Alors même qu’ils leur sont pour une bonne part consacrés, l’exposition et son catalogue, qui jouent à la fois sur la fibre galloise et une vision œcuménique du nationalisme argentin, laissent les Indiens dans une position de totale extériorité. Pourtant, on apprend qu’ils sont nombreux encore à revendiquer une identité Tehuelches ; beaucoup parlant la langue mapuche (il existe d’ailleurs beaucoup de métis Mapuches/ Tehuelches), mais on n’a songé d’aucune manière à les intégrer, à les rendre participant de leur propre histoire. Tout montre qu’ils ont une place, désormais, dans les mythes fondateurs de la nation argentine, aux côtés des Gallois, mais non dans la production de la mémoire collective et de la culture contemporaine argentine. Tout se passe, à lire ce type de publication, comme s’ils étaient sensés en fait ne plus exister, du moment que, justement, ils ont perdu leur langue et leur structure sociale traditionnelle. De ce point de vue, ils sont les alibis parfaits permettant d’invoquer une réconciliation nationale multiculturelle, au moment même où l’on réitère le geste d’exclusion. C’est du moins la forte impression que donne ce petit livre. On trouve d’ailleurs en ligne un article approfondi sur la question (Ana Ramos, « De la Costa a la Cordillera: los procesos de regionalización de la alteridad indígena en una misma provincia », 2009) qui me semble aller dans ce sens. Celui-ci fait par exemple apparaître la violente opposition du gouverneur Das Neves au Frente de Luchas Mapuche y Campesino, férocement réprimé au Chili (voir entre autres l’interview d’une Mapuche par Depardon, dans Qui va nommer les choses ?). Cette exclusion est fort bien montrée par un vidéaste, Carlos Pinati, qui a conçu et filmé une performance lors des festivités galloises d’Eisteddfod où l’on voit un Indien, portant une marionnette d’autruche, symbole des échanges entre les Techuelches et les Gallois, et une boleadora (la fameuse arme de jet à deux ou trois boules des Tehuelches), se mêlant au public, errant entre les stands, assistant de loin aux ronflantes cérémonies en costume, mais demeurant, du début jusqu’à la fin, un complet outsider.

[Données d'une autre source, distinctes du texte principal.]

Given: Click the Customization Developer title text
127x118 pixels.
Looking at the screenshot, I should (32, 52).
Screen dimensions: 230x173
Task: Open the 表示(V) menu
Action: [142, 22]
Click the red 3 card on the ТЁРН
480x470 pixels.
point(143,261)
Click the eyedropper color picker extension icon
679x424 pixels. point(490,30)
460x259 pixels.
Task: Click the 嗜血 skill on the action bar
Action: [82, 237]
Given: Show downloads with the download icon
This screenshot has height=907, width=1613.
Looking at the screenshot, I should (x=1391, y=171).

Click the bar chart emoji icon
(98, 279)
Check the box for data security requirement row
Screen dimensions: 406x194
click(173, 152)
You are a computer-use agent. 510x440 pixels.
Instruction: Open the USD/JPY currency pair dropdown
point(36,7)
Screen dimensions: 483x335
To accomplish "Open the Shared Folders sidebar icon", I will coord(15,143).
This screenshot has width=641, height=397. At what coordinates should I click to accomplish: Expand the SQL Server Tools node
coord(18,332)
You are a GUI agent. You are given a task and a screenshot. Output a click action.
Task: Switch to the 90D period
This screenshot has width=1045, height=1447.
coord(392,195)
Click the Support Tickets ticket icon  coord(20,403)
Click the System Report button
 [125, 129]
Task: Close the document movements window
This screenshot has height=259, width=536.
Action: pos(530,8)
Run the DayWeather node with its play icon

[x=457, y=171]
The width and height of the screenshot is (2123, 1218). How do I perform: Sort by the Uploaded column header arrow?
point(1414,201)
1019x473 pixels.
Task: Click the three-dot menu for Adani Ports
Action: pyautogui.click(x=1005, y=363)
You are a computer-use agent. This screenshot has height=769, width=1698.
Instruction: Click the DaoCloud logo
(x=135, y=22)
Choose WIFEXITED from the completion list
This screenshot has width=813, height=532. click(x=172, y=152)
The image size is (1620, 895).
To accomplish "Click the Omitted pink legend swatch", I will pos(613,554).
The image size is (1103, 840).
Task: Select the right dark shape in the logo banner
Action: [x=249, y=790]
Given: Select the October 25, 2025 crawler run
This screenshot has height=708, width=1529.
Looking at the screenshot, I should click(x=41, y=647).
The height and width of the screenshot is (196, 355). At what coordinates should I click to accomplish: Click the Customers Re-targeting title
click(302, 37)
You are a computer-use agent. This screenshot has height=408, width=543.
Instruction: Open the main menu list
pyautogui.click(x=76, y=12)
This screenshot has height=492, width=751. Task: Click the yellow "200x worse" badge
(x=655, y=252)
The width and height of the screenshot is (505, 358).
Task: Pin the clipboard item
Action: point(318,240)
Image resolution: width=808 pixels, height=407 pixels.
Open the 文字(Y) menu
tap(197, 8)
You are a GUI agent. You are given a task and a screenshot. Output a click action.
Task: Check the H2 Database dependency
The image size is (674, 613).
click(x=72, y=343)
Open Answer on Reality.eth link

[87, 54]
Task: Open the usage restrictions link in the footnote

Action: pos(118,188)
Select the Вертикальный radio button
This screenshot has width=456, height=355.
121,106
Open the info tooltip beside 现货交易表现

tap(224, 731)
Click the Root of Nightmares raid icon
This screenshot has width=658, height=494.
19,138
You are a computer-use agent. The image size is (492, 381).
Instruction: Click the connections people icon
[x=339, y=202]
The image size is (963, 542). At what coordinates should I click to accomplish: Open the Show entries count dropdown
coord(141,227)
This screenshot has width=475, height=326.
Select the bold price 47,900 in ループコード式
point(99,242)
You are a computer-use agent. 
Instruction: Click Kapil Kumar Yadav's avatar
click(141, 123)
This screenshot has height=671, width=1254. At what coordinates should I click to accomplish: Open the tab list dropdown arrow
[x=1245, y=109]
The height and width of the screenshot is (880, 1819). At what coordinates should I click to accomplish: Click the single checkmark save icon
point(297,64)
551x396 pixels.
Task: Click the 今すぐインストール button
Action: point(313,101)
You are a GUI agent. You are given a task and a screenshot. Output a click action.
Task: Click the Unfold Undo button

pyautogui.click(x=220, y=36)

Je livre ces lignes en guise d’apologue pour montrer qu’une langue minoritaire peut toujours en cacher une autre. Il semblerait aussi que la formule prêtée au général Custer – Un bon Indien est un Indien mort – soit toujours d’actualité.
J.-P. Cavaillé
[1] Un livre paru la même année que celui-ci, mais que je n’ai pu lire, semble plus sérieux et mieux informé : David Williams, Entretelones y Tolderías. Historia del encuentro entre galeses y tehuelches en Chubut, Editorial Jornada S.A.